• Raw data:
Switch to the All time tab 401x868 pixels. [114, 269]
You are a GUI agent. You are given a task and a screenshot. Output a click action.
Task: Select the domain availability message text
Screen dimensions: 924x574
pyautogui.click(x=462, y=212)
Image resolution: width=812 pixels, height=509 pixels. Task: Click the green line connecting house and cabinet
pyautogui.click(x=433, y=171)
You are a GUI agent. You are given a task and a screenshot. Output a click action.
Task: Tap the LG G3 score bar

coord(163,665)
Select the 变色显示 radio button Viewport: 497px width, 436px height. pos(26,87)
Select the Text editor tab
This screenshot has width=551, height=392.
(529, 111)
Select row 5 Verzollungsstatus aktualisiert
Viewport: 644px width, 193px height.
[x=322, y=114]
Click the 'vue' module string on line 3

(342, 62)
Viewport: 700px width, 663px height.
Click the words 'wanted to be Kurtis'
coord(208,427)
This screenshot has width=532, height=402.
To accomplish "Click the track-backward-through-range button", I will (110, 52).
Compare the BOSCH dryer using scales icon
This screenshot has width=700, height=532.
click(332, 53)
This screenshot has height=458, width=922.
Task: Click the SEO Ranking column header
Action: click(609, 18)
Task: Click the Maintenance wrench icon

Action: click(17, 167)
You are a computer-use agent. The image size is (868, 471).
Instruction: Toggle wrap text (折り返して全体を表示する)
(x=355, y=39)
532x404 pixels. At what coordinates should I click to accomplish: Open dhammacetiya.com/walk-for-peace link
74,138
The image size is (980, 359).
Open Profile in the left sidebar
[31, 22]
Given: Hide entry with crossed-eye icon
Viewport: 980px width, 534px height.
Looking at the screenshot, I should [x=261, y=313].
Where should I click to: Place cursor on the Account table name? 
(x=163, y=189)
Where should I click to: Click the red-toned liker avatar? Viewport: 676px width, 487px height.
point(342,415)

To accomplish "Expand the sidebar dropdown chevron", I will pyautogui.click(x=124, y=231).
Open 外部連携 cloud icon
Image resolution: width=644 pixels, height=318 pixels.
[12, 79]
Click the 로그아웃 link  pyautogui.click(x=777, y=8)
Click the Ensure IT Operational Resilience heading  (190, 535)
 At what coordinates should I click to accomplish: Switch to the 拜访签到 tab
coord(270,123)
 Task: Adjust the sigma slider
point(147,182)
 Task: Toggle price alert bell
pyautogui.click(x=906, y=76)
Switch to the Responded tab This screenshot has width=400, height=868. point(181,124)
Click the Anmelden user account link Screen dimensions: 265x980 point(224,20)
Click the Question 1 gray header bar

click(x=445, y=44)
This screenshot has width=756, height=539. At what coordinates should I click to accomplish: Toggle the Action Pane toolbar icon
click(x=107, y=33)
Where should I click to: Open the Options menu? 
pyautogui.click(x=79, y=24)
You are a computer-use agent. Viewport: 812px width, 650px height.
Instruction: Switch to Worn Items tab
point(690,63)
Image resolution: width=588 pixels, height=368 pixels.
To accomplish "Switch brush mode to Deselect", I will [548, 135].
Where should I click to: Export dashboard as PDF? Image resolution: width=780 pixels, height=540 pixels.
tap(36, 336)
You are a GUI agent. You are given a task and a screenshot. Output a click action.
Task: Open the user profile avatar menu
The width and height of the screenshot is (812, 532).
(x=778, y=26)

• Exercise: Repeat the listing in full so that each line matches exactly.

• Solution for this task:
Switch to the All time tab 401x868 pixels. [114, 269]
You are a GUI agent. You are given a task and a screenshot. Output a click action.
Task: Select the domain availability message text
Screen dimensions: 924x574
pyautogui.click(x=462, y=212)
Image resolution: width=812 pixels, height=509 pixels. Task: Click the green line connecting house and cabinet
pyautogui.click(x=433, y=171)
You are a GUI agent. You are given a task and a screenshot. Output a click action.
Task: Tap the LG G3 score bar

coord(163,665)
Select the 变色显示 radio button Viewport: 497px width, 436px height. pos(26,87)
Select the Text editor tab
This screenshot has width=551, height=392.
(529, 111)
Select row 5 Verzollungsstatus aktualisiert
Viewport: 644px width, 193px height.
[x=322, y=114]
Click the 'vue' module string on line 3

(342, 62)
Viewport: 700px width, 663px height.
Click the words 'wanted to be Kurtis'
coord(208,427)
This screenshot has width=532, height=402.
To accomplish "Click the track-backward-through-range button", I will (110, 52).
Compare the BOSCH dryer using scales icon
This screenshot has width=700, height=532.
click(332, 53)
This screenshot has height=458, width=922.
Task: Click the SEO Ranking column header
Action: click(609, 18)
Task: Click the Maintenance wrench icon

Action: click(17, 167)
You are a computer-use agent. The image size is (868, 471).
Instruction: Toggle wrap text (折り返して全体を表示する)
(x=355, y=39)
532x404 pixels. At what coordinates should I click to accomplish: Open dhammacetiya.com/walk-for-peace link
74,138
The image size is (980, 359).
Open Profile in the left sidebar
[31, 22]
Given: Hide entry with crossed-eye icon
Viewport: 980px width, 534px height.
Looking at the screenshot, I should [x=261, y=313].
Where should I click to: Place cursor on the Account table name? 
(x=163, y=189)
Where should I click to: Click the red-toned liker avatar? Viewport: 676px width, 487px height.
point(342,415)

To accomplish "Expand the sidebar dropdown chevron", I will pyautogui.click(x=124, y=231).
Open 外部連携 cloud icon
Image resolution: width=644 pixels, height=318 pixels.
[12, 79]
Click the 로그아웃 link  pyautogui.click(x=777, y=8)
Click the Ensure IT Operational Resilience heading  (190, 535)
 At what coordinates should I click to accomplish: Switch to the 拜访签到 tab
coord(270,123)
 Task: Adjust the sigma slider
point(147,182)
 Task: Toggle price alert bell
pyautogui.click(x=906, y=76)
Switch to the Responded tab This screenshot has width=400, height=868. point(181,124)
Click the Anmelden user account link Screen dimensions: 265x980 point(224,20)
Click the Question 1 gray header bar

click(x=445, y=44)
This screenshot has width=756, height=539. At what coordinates should I click to accomplish: Toggle the Action Pane toolbar icon
click(x=107, y=33)
Where should I click to: Open the Options menu? 
pyautogui.click(x=79, y=24)
You are a computer-use agent. Viewport: 812px width, 650px height.
Instruction: Switch to Worn Items tab
point(690,63)
Image resolution: width=588 pixels, height=368 pixels.
To accomplish "Switch brush mode to Deselect", I will [548, 135].
Where should I click to: Export dashboard as PDF? Image resolution: width=780 pixels, height=540 pixels.
tap(36, 336)
You are a GUI agent. You are given a task and a screenshot. Output a click action.
Task: Open the user profile avatar menu
The width and height of the screenshot is (812, 532).
(x=778, y=26)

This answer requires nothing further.